[Begin Task data]
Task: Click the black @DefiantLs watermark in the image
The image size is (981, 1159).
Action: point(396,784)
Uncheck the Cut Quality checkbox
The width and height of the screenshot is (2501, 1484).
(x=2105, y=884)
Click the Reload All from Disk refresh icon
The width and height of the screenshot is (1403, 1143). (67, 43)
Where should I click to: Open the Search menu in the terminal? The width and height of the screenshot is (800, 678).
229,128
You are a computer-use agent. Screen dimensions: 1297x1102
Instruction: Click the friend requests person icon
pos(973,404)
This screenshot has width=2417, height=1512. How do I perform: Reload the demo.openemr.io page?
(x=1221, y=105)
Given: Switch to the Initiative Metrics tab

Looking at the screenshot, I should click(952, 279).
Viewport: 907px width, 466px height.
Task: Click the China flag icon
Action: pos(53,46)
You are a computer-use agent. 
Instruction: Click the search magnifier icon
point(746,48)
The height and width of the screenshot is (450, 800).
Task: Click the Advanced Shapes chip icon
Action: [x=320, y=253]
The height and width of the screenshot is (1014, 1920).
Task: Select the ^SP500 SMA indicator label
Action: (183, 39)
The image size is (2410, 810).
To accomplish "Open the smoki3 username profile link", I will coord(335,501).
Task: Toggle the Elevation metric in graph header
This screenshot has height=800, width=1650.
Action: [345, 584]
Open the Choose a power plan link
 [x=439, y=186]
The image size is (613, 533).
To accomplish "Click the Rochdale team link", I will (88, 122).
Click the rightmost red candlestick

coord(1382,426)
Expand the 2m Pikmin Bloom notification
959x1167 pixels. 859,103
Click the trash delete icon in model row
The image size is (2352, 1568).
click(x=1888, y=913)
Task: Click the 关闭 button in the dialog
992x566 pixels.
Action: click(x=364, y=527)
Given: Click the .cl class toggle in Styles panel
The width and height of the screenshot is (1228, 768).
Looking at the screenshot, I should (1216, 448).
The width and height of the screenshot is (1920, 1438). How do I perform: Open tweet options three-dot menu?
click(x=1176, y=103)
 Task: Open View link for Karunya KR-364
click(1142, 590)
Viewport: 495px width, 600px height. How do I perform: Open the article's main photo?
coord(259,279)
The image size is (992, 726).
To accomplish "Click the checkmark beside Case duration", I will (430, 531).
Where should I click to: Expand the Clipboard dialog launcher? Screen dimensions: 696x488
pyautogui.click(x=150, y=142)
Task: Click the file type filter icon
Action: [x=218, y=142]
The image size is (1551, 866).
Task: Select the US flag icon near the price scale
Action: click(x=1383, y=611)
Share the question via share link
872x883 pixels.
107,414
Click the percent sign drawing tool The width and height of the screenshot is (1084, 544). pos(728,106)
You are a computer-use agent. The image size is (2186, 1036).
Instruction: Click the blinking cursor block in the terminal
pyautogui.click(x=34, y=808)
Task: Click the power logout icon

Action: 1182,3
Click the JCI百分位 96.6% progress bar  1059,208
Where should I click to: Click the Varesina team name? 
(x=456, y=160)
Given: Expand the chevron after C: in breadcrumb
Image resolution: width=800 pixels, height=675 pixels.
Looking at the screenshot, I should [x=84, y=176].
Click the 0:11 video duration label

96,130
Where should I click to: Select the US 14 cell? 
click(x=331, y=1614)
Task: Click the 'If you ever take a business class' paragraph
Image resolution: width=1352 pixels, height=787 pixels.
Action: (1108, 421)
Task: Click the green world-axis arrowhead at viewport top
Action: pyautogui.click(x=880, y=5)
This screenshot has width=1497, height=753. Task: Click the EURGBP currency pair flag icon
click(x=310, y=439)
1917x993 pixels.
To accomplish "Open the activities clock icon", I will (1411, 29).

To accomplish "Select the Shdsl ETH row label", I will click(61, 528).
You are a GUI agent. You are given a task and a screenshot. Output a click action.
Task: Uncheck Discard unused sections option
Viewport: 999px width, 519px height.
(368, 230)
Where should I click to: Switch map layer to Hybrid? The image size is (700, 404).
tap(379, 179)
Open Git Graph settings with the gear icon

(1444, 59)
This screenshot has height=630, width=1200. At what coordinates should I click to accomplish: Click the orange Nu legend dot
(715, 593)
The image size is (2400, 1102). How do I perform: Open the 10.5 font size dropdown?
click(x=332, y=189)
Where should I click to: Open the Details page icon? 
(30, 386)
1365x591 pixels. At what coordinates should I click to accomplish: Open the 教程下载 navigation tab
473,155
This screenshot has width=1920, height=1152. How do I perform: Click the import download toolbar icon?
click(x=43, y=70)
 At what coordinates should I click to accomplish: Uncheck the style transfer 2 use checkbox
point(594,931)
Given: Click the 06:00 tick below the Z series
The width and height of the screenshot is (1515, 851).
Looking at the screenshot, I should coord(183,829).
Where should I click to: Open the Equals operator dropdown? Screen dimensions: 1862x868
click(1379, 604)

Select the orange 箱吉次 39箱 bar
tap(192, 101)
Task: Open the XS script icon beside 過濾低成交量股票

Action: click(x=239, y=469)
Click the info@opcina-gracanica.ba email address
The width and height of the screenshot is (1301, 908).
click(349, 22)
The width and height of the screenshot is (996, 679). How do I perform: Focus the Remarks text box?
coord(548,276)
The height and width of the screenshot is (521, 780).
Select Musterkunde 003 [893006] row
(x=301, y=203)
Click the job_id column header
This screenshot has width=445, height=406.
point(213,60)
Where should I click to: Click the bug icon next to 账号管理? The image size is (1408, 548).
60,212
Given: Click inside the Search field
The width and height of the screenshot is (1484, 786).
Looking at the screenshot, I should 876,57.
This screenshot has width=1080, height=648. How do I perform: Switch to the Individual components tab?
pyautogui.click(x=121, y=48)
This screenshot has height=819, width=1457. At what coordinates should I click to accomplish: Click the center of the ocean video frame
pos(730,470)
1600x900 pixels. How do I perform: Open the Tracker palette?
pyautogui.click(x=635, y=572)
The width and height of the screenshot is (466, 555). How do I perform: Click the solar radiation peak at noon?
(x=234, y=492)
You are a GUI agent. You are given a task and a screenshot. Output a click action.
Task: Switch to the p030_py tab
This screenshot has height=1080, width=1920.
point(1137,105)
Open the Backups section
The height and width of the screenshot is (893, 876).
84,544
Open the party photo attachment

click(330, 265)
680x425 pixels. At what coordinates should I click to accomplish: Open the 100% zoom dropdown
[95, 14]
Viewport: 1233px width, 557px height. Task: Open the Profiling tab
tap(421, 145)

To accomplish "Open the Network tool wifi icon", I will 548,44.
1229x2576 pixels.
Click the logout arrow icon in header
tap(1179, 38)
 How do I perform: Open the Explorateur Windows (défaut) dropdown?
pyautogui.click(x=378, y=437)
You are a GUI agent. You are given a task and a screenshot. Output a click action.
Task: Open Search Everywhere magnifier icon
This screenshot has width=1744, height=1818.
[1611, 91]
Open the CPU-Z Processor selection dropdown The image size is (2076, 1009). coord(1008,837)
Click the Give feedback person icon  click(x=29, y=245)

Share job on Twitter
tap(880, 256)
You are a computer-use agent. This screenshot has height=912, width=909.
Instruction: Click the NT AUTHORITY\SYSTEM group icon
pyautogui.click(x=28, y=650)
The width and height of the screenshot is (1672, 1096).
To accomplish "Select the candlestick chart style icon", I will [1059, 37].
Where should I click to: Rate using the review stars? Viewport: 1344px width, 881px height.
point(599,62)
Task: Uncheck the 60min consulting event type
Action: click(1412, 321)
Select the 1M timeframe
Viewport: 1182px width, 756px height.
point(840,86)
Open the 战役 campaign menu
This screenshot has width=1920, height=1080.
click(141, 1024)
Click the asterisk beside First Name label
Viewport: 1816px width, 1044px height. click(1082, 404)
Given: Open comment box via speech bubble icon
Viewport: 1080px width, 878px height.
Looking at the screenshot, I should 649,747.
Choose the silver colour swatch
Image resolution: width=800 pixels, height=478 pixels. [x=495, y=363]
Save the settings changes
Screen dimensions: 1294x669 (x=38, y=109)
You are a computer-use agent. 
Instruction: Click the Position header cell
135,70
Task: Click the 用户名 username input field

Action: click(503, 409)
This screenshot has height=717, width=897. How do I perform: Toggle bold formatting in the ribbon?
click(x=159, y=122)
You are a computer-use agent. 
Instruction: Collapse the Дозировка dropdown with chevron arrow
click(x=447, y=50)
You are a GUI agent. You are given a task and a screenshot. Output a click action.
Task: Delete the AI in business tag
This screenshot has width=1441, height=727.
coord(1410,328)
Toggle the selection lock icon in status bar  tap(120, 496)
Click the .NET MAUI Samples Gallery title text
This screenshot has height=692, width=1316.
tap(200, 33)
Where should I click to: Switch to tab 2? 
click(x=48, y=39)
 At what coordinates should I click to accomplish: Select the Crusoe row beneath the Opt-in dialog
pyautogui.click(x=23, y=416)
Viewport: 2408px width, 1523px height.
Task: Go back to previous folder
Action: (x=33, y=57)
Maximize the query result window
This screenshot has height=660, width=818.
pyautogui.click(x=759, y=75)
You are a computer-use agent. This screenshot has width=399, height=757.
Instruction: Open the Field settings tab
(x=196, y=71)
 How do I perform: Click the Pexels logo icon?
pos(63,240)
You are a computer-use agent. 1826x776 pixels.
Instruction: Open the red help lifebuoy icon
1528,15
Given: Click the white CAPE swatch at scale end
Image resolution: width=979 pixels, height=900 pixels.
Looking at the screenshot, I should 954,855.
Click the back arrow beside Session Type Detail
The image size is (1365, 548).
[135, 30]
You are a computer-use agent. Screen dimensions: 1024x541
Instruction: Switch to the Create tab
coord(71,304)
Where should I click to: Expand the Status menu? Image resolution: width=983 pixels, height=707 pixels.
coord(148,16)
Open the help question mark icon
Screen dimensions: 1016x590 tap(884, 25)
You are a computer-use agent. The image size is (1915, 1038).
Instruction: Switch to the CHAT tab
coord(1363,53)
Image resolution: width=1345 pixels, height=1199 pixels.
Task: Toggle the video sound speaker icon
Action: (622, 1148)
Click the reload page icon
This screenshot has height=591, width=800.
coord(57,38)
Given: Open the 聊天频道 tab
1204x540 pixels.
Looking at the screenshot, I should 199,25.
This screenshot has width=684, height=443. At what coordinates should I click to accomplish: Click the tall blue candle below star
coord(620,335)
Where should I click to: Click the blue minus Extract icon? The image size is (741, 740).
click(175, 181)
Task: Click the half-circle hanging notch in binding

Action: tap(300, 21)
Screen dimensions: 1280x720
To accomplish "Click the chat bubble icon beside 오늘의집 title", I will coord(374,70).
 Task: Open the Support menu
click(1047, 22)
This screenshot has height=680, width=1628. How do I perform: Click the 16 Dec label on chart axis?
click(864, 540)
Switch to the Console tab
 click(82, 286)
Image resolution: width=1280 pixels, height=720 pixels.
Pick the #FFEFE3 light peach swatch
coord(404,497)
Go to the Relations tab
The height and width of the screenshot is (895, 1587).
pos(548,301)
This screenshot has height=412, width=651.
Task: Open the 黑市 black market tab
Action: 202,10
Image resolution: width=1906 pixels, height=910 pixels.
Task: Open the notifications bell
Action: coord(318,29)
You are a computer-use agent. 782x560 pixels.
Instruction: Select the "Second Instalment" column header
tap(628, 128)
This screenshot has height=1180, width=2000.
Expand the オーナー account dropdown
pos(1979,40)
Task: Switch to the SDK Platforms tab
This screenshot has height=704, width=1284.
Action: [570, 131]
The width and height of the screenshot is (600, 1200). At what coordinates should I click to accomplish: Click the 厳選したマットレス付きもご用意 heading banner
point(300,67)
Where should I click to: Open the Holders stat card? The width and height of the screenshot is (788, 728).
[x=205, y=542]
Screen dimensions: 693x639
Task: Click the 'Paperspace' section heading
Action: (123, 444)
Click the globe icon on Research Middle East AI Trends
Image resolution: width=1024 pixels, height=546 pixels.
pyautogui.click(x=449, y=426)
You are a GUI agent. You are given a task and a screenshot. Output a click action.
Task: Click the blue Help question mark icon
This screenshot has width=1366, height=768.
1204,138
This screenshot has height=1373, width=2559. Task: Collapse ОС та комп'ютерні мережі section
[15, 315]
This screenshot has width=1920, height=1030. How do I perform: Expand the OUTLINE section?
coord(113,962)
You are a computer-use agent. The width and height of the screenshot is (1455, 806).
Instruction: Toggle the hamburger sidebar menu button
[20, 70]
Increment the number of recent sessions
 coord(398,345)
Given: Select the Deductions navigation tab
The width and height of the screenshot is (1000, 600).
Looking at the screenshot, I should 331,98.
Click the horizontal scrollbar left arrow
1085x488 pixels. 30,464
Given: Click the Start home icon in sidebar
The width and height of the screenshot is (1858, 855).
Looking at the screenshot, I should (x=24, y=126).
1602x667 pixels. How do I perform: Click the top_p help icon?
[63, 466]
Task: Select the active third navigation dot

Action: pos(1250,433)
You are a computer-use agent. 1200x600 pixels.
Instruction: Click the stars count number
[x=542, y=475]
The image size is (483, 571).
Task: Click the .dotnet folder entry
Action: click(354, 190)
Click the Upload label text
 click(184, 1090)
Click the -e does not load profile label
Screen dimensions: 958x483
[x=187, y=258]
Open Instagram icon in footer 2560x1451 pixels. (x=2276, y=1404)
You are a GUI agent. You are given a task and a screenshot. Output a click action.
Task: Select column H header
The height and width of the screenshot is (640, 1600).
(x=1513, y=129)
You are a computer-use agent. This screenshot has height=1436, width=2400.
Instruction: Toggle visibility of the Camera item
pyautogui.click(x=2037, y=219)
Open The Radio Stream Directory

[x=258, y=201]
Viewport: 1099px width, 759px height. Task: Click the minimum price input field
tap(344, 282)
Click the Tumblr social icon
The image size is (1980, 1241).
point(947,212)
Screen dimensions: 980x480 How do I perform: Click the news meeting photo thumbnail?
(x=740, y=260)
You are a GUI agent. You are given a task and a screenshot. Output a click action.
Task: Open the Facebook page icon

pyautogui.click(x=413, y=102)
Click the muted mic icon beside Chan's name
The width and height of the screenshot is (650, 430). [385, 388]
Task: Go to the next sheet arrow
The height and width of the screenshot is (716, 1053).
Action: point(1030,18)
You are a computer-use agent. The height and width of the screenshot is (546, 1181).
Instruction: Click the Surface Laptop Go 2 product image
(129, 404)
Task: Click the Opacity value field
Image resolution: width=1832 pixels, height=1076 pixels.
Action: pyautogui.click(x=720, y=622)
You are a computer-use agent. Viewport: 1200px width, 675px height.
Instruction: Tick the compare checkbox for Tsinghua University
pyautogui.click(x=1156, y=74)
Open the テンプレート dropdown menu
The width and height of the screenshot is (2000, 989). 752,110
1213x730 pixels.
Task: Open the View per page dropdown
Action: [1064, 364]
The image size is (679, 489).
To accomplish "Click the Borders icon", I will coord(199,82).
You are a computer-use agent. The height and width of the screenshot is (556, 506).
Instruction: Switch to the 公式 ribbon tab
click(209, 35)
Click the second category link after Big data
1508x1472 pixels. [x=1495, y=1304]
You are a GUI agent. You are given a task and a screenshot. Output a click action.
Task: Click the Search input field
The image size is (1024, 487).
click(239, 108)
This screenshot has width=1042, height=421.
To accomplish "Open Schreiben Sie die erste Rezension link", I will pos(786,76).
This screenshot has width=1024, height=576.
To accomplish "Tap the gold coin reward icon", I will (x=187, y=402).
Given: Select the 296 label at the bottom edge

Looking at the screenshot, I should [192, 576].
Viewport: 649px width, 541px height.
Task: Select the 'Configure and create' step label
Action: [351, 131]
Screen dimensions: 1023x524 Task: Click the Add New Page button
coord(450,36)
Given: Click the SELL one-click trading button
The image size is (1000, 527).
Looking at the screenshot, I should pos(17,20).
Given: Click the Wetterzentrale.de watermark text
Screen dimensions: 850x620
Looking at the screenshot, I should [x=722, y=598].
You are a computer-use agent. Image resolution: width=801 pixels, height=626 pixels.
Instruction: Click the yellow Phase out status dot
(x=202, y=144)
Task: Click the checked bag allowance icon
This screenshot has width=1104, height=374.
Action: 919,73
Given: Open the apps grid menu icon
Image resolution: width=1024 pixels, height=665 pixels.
[End Task data]
[Exercise]: Rewrite the records as a numbered list, beginning with the line that contains "The height and width of the screenshot is (521, 780)." and continuing through the line that contains "Looking at the screenshot, I should 876,57.", leaving out any blank lines.

[Response for this exercise]:
1. The height and width of the screenshot is (521, 780).
2. Select Musterkunde 003 [893006] row
3. (x=301, y=203)
4. Click the job_id column header
5. This screenshot has width=445, height=406.
6. point(213,60)
7. Where should I click to: Click the bug icon next to 账号管理? The image size is (1408, 548).
8. 60,212
9. Given: Click inside the Search field
10. The width and height of the screenshot is (1484, 786).
11. Looking at the screenshot, I should 876,57.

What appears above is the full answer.